Fatoş Üstek’le, 2023’ten bu yana küratörlüğünü yürüttüğü Frieze Sculpture 2025 vesilesi ile kamusal sanatın bugünkü yeri ve anlamı, sanatçı odaklı köratörlük ve serginin In the Shadows / Gölgede başlığının anlamına uzanan bir söyleşi gerçekleştirdik.
Frieze Sculpture sergisine üç yıldır küratörlük yapıyorsun. Öncelikle bunu netleştirelim: 2023’te yapılan bir atama mıydı, yoksa her yıl yenilenen bir görev mi?
Atama sadece bir yıllık değildi; ancak ilk yıl benim için bir deneme süreciydi. Ardından üç yıllık bir kontrat imzaladık.
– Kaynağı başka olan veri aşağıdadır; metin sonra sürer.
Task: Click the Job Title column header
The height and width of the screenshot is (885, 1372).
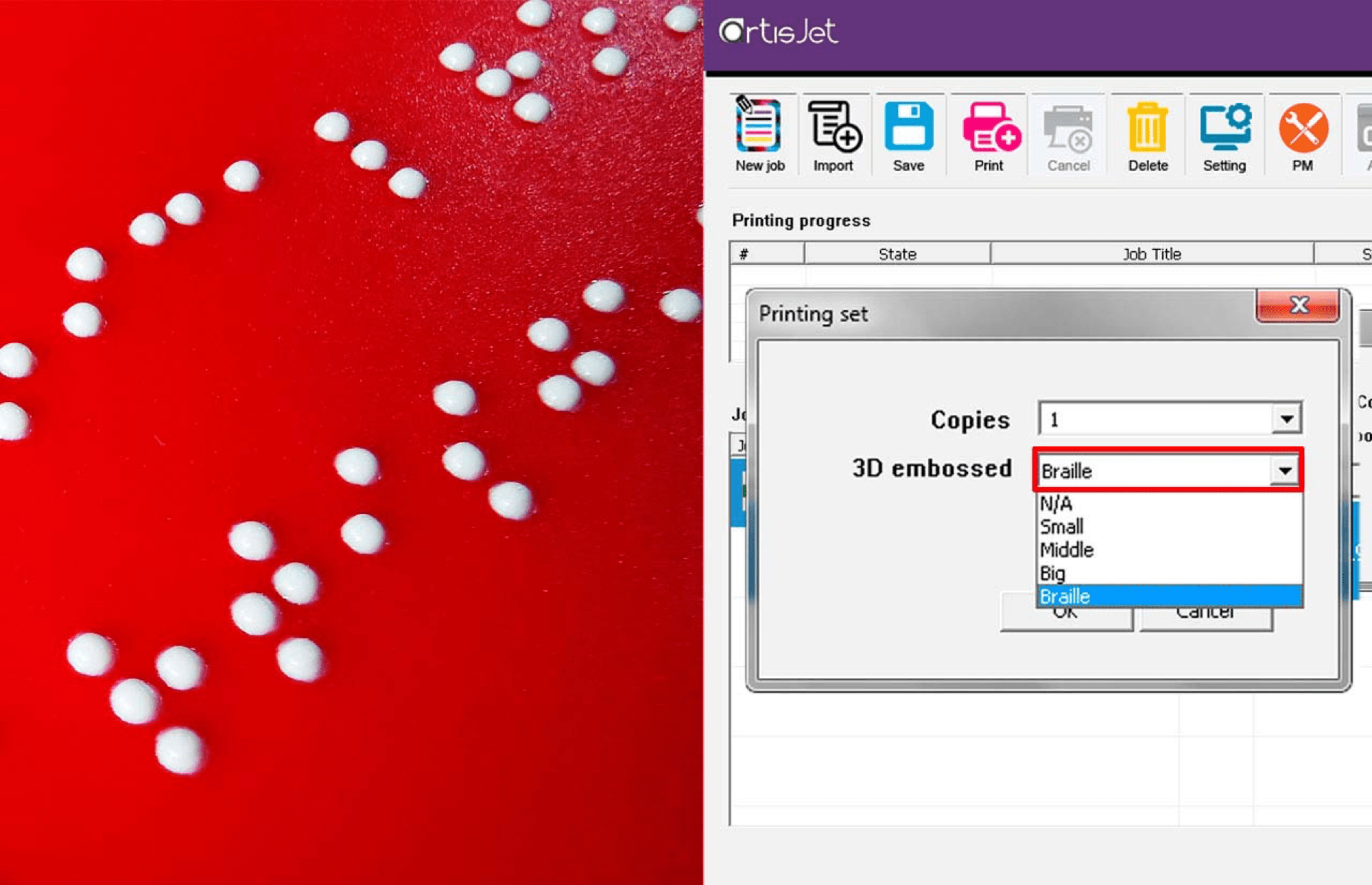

Toplamda en fazla beş Frieze Sculpture sergisi yapmak istiyorum. Bunun birkaç nedeni var: Öncelikle kendimi tekrar etmek istemem. Ayrıca Frieze Sculpture’ın farklı fikirlere ve yeni küratöryel yaklaşımlara açık kalması gerektiğine inanıyorum.
Bu atama sana neler hissettirdi?
Benim için oldukça gurur verici bir pozisyon. Sanata yaklaşımımı ve sanatçılarla kurduğum diyaloğu geliştirmeme olanak tanıyor. Vermeyi seven biriyim; Frieze Sculpture aracılığıyla Londra’nın, İngiltere’nin ve uluslararası sanat izleyicisinin anlam ve sanat dağarcığına katkı sunmak beni heyecanlandırıyor.
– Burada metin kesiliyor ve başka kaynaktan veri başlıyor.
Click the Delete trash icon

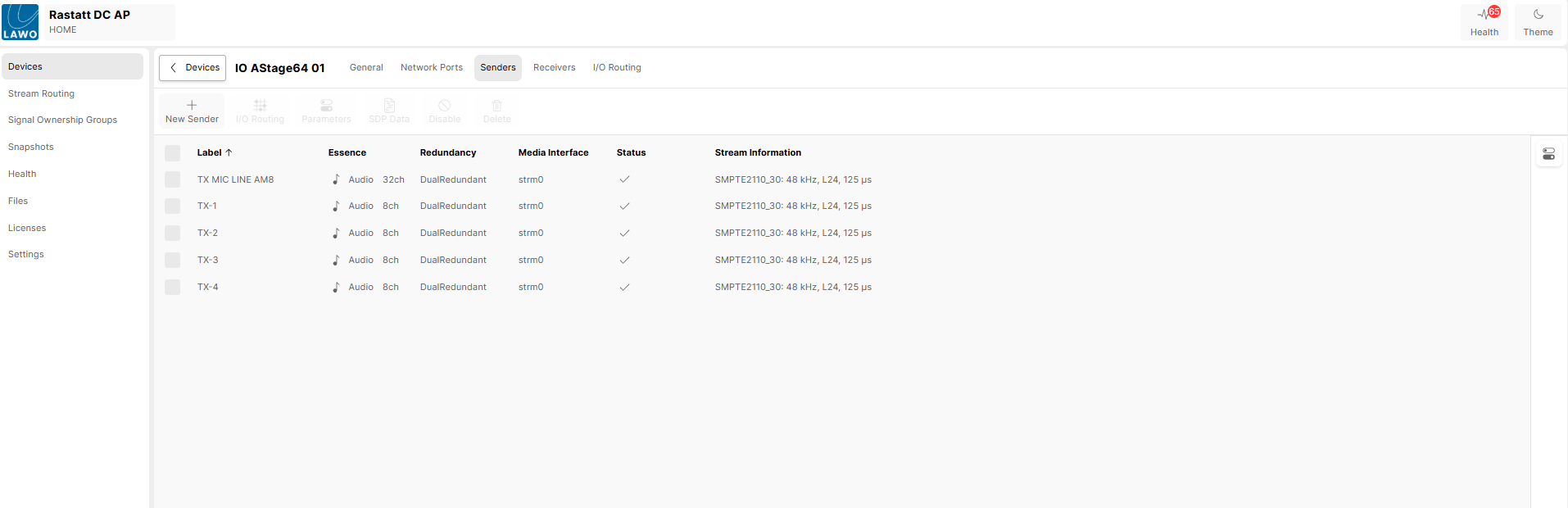pos(496,106)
Dünya genelinde birçok sergiye küratörlük yaptın. Frieze Sculpture’ın senin için farkı ne?
Aynı parkta her yıl küratörlük yapmak benim için bir meydan okuma. Kendini tekrar etmeyen biri olarak, her sergide yeniden öğrenmek ve pratiğimi ilerletmek istiyorum. Frieze Sculpture’dan önce aynı açık alanda birden fazla sergi yapmamıştım.
Uluslararası projeler çok besleyici; ancak tek bir mekâna odaklanmanın da kendine özgü katkıları var. Regent’s Park’ın tarihi, doğası, ağaçları, açık alanları ve yaban hayatı her yıl farklı bir yönüyle beni etkiliyor. Bunları sergiye yansıtmak benim için önemli.
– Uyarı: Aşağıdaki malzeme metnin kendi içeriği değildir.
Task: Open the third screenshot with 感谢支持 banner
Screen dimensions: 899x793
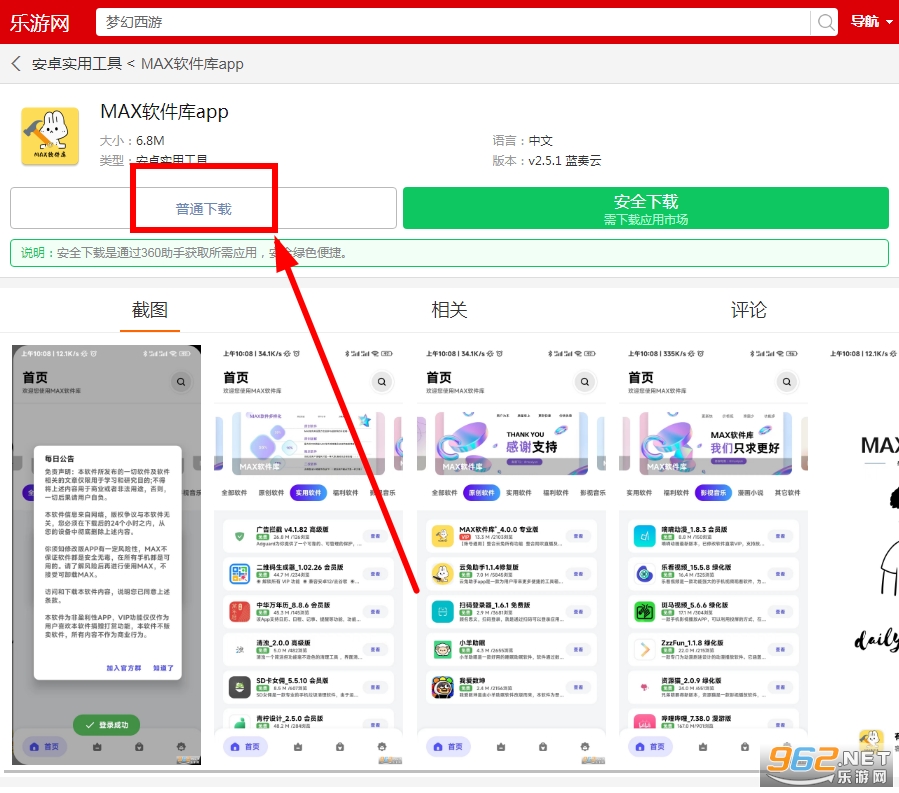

Örneğin bu yıl, Burçak Bingöl, İngiliz bahçelerinin kil tabakası üzerine kurulu olduğunu araştırdı ve Türkiye’den getirdiği kil ile oradaki kili harmanlayarak eserini üretti. “Unit Terranum” adlı heykeli, yalnızca toprağın katmanlarına değil; aynı zamanda kurulum sırasında karşılaştığımız savaş sonrası dönemden kalma metal parçalar ve seramik borular gibi arkeolojik kalıntılara da referans veriyor.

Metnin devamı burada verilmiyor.